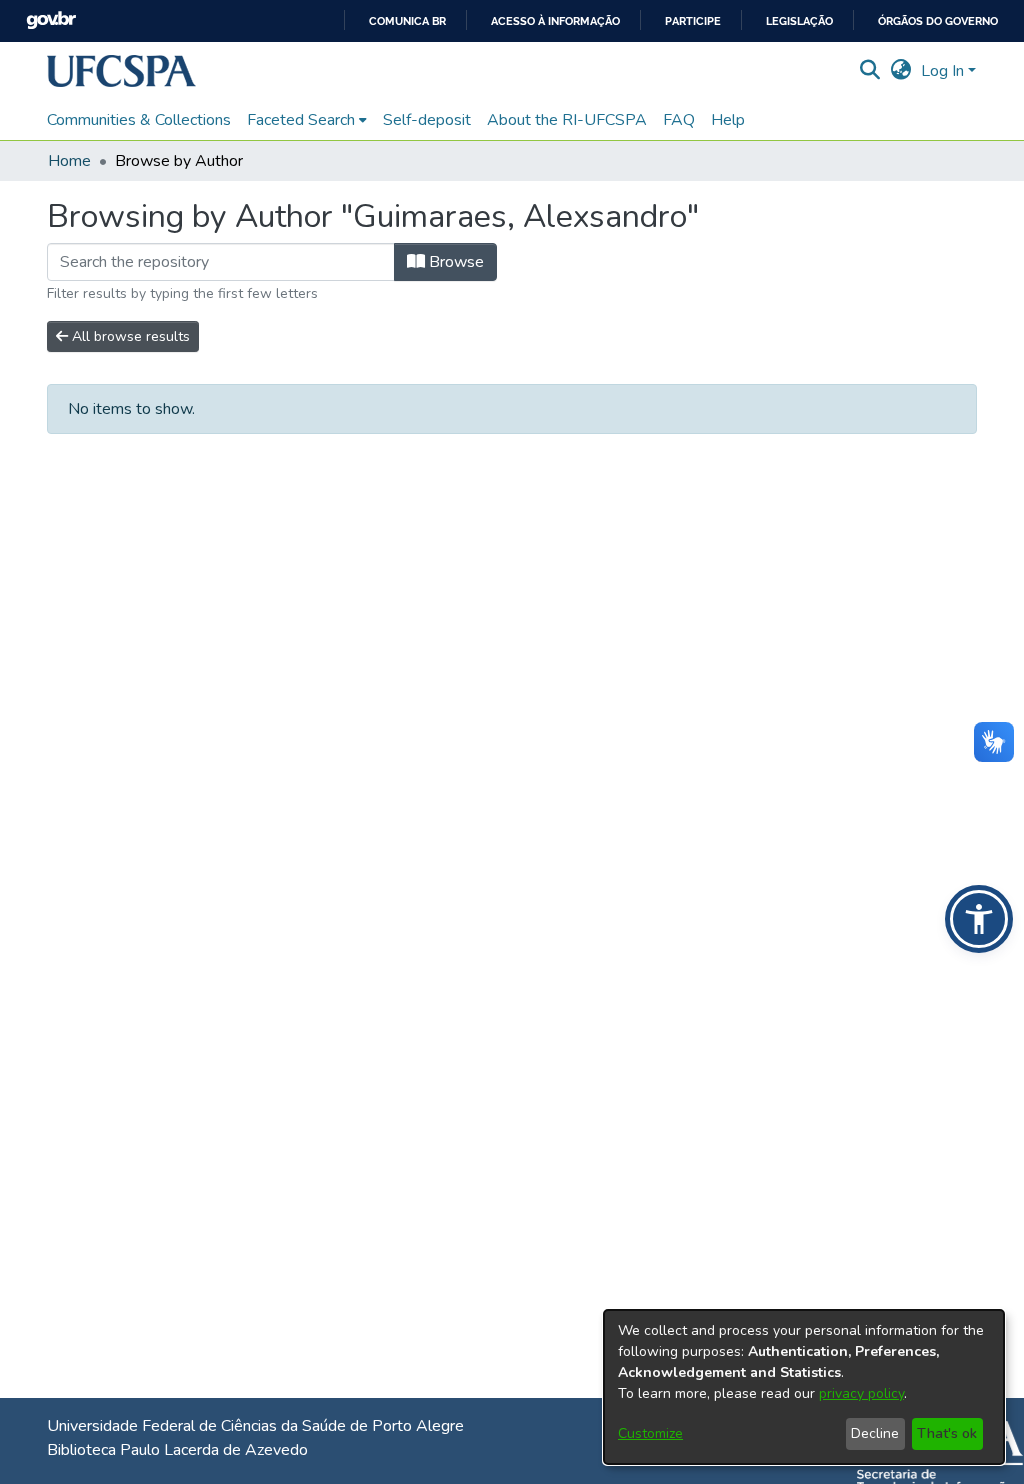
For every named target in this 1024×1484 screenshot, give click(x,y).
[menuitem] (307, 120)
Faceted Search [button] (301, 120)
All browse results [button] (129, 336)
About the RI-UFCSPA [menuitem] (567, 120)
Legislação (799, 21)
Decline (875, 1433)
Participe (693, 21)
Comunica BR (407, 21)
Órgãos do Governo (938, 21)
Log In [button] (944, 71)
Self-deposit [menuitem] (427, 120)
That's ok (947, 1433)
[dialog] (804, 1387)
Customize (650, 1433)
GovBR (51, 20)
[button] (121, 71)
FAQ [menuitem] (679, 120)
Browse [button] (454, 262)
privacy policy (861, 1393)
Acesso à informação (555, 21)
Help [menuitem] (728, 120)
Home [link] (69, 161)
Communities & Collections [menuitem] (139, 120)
++++++++++++++++++++
Where the string "button" shows up in the listing above, copy the line that holds it.

Faceted Search [button] (301, 120)
All browse results [button] (129, 336)
Log In [button] (944, 71)
[button] (121, 71)
Browse [button] (454, 262)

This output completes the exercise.